Ice is broken on two different fronts this week. Crew member Zaizen Toshio is in love with Team Captain Toudou, and needs all the help he can get, so he seeks intel from Shirase, who has known her for ten years.
While that’s a long time, Shirase claims she and Toudou didn’t ever speak that much on the occasions Shirase’s mom wasn’t around. Speaking with Kanae, Gin backs that up; there’s a distance between them.
The girls’ social media views are tanking, so they decide to use Toshio’s crush as an angle to interview the captain on her love life in order to lure followers back. But you have to think they’re also trying to get Gin and Shirase talking.
Since they haven’t talked, Gin has to assume that Shirase hates her and has never forgiven her for not coming back with her mom. As the girls (sans Shirase) ambush Gin about her love life (with Kanae’s help), they don’t come up with much, but we also get little flashbacks to mundane yet meaningful little moments between Gin and Shirase.
When Shirase’s mom says such encounters were very much planned, it confirms that she always intended for Gin to be on good terms with Shirase if anything ever happened to her, which it did. Even back then, the two eventually break the ice over their mutual love of penguins and jumping rope (at which Shirase is presently very adept).
It’s another simultaneous penguin spotting that draws the two together on the deck, and Gin simply comes out and asks Shirase what’s up. Shirase says all the mature things—she doesn’t hate Gin; her mom often stated the dangers of her job; Gin is not to blame—but when Gin asks if that’s how she really feels, Shirase breaks down.
The truth is, Shirase doesn’t know how she really feels, which is why she didn’t want to discuss it. She spent a long time after her mother’s death waiting for her to come home, until she decided the only way forward was to go where she went, “to the place further than the universe,” to grasp what the hell it was her mom was prepared to die—and did die—to brave.
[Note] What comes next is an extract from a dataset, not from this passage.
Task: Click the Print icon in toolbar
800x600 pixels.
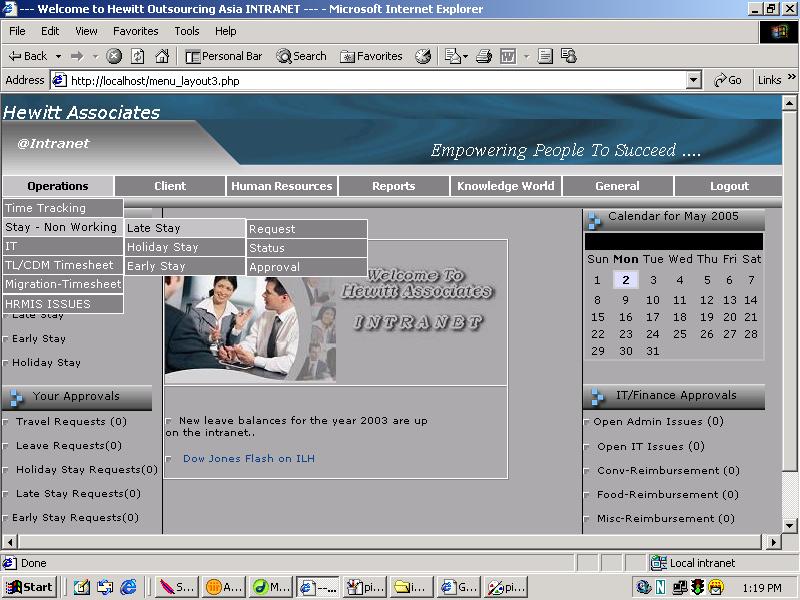Action: [x=484, y=56]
It’s another marvelous, moving monologue from Hanazawa Kana, rudely interrupted by the icebreaker slamming into a sheet of “fast ice”, which was expected by the crew. We watch as the ship repeatedly backs up and rams the ice until it breaks up, which is what icebreakers do.
The procedure underscores just how uninviting Antarctica is—it won’t let you even get close without a fight—while also serving as a handy metaphor for hard the crew of the Penguin Manju, and Japan itself, has had and has to work to get to where they want to be.
As the ship crunches a path in the ice, Gin regails Shirase about how the rest of the world basically gave postwar Japan the most challenging slice of Antarctica and said “if you want to try, go right ahead.” They did go ahead, and they did try, and were successful, just as the crew of the Penguin Manju does, and just as the four girls do when they touch down on ice for a brief spell.
Shirase tears up upon standing there, and goes into a rant encapsulated by the phrase “in your face!” referring to everyone who mocked her for saying she was going to Antarctica. Not only do the other girls join her in a hearty “in your face”; Gin and the entire crew do so as well. No doubt Shirase’s mom would be proud of them both.